Dopo sette anni di maledizione, che dovettero senz'altro alimentare la paura d'esser proprio iellato, grazie a Bettino, Cicchitto venne ripescato, nell'87. «Dovrai ricominciare da zero», gli disse Craxi, che lo sapeva in fondo onesto. Ancora una volta, all'inizio dei Novanta, Fabrizio era sul punto di sfondare grazie alla cultura politica e al suo cervello «da dottor sottile». Tangentopoli sfondò piuttosto il Psi, facendolo ripiombare ancora una volta alla casella zero. Proprio mentre malediva il destino cinico e baro - «sono stato un paio di volte ad Hammamet - raccontava - perché m'ero avvicinato a Bettino quando i servili andavano via» - ecco l'antico sodale De Michelis raccoglierlo dopo la trombatura nei Progressisti nel '94, la delusione del Psr fondato insieme a Manca, e presentarlo a Berlusconi nel '99. Sisifo abbozzò e ripartì per la scalata, l'ennesima volta. Avendo trascorsi così di sinistra, veniva visto con un certo sospetto dai liberali. Per educazione, rinunciò a definirsi socialista. «Sembra un prete spretato», dirà il compagno Nerio Nesi. Cicchitto s'era resettato l'anima ancora una volta: come nella prima gioventù, trascorsa tra l'Ugi e i tavoli del bar Rosati di piazza del Popolo, gestito dal nonno molisano di Montagano (Cb), è tornato cultore di un Pantheon composto da De Gasperi, Einaudi e Croce. Dei socialisti, mette soltanto Saragat. A questo, unisce un radicalismo anti-comunista che smentisce l'insegnamento lombardiano a «essere a-comunisti» (segno che i ceffoni lui non li digerisce). «Con chi volete che gente come me poteva finire? Mai con i carnefici del Psi». Controprova che non considera Renzi figlio di quella storia.

La fine del partito di Craxi è stato il secondo grave trauma della sua vita. Al punto da sembrare un ultrà della Curva Sud persino alla presentazione di un libro di Paolo Franchi, dove c'era un parterre variopinto: dal sodale romanista D'Alema a Formica, da Fini a Mieli.

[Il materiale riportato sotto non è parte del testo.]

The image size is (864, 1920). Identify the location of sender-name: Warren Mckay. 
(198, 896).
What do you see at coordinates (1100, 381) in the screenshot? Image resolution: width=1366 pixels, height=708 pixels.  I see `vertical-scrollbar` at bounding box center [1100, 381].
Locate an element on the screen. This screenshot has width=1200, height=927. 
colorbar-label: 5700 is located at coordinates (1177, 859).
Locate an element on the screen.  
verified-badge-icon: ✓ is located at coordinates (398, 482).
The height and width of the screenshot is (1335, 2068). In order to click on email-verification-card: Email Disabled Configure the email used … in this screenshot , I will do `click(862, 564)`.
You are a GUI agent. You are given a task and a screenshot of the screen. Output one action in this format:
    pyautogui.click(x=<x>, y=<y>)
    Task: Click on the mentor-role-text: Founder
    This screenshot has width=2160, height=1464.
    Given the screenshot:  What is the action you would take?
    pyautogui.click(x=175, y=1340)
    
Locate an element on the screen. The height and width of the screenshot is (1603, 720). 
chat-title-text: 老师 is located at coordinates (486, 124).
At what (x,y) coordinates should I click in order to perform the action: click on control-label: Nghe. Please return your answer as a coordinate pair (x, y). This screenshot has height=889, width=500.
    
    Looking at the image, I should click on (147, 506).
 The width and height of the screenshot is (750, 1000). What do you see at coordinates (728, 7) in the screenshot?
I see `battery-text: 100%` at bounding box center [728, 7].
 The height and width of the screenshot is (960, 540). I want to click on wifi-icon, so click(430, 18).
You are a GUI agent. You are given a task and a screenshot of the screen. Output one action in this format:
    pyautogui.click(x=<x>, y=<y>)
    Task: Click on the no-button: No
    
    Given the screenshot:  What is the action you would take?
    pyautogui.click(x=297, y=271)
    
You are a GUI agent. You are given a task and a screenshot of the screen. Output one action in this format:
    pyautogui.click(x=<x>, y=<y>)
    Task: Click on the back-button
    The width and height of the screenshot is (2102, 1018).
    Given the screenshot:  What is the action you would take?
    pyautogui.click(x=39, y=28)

Scalfari non aveva mancato di definire il Psi craxiano «una banda». Cicchitto s'è morso la lingua e le mani, finché alla fine non è potuto sbottare in una veemente dichiarazione contro il fondatore di Repubblica .

Sentendo che non bastava, s'è messo in favore di telecamera e come un giovinastro che si toglie un gran peso, ha scandito: «Scalfari è un pezzo di merda, ditelo!». L'hanno portato via prima che saltasse alla giugulare di un novantenne.